How do cosmic rays reach the Earth, and why do they arrive from all directions equally?
Cosmic rays are high-energy particles that arrive at Earth in all directions from our galaxy - and even further in the case of those of higher energies. This is the plausible story of a typical cosmic-ray particle, a proton accelerated in our galaxy by moving magnetic fields that collides with the Earth's atmosphere after a journey of millions of years.
In a supernova remnant at the other end of our galaxy, a proton is accelerated to almost the speed of light by repeatedly bouncing off the magnetic fields of a shock wave.
After travelling an immense distance, guided by much weaker magnetic fields across the galaxy, the proton collides with the nucleus of an atom in the Earth's stratosphere, giving rise to a shower of particles that travel towards the surface at near-light speeds.
Among them is a muon (μ) created, as confirmed by Arturo Duperier, at an altitude of about 16 km, above where passenger planes fly, enters the Museum some 50 millionths of a second later, passes through our detector and is recorded in a counter.

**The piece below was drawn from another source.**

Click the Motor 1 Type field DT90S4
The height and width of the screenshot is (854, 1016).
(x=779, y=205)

Fig. 1 A particle of the primary cosmic rays starts its path near a supernova and then follows the magnetic field lines. Image: Wearbeard
Apart from the low-energy particles associated with the 'solar wind' and solar flares - which produce, for example, the aurorae - cosmic rays come from outside our System. We know this because if they came from the Sun, their intensity would not be nearly the same at night and during the day, which is what actually happens.
The vast majority of the cosmic rays we detect come from our own galaxy. Once accelerated, the charged particles move under the influence of the magnetic fields that pass through it. The higher the energy of a particle, the less the field deviates it from a rectilinear trajectory. It is almost certain that those with less than 1015 eV have such curved trajectories that they are trapped in their birth galaxy.
These fields extend into the galactic halo and, apart from the disc component - where the Sun and most of the stars reside - their spatial distribution is chaotic, so the galactic cosmic rays that reach us guided by the field lines (see figure) do not follow direct trajectories from their sources, but tangled and random paths until they, reach the Earth, doing it from all directions equally.
Fig. 2 Simulation of the galactic magnetic field. Shown in red is the "ordered" component of the spiral arms and in blue is the chaotic component extending into the halo. Figure 11 from Shukurov, A., Rodrigues, L. F. S., Bushby, P. J., Hollins, J., & Rachen, J. P. (2019). A physical approach to modelling large-scale galactic magnetic fields. Astronomy & Astrophysics, 623, A113. Reproduced with permission ©ESO
Once close to the Solar System and then to the Earth, the effects of solar and terrestrial magnetic fields that might break this symmetry start to be felt, but cosmic rays of a certain energy – such as those we detect here - are hardly affected by them.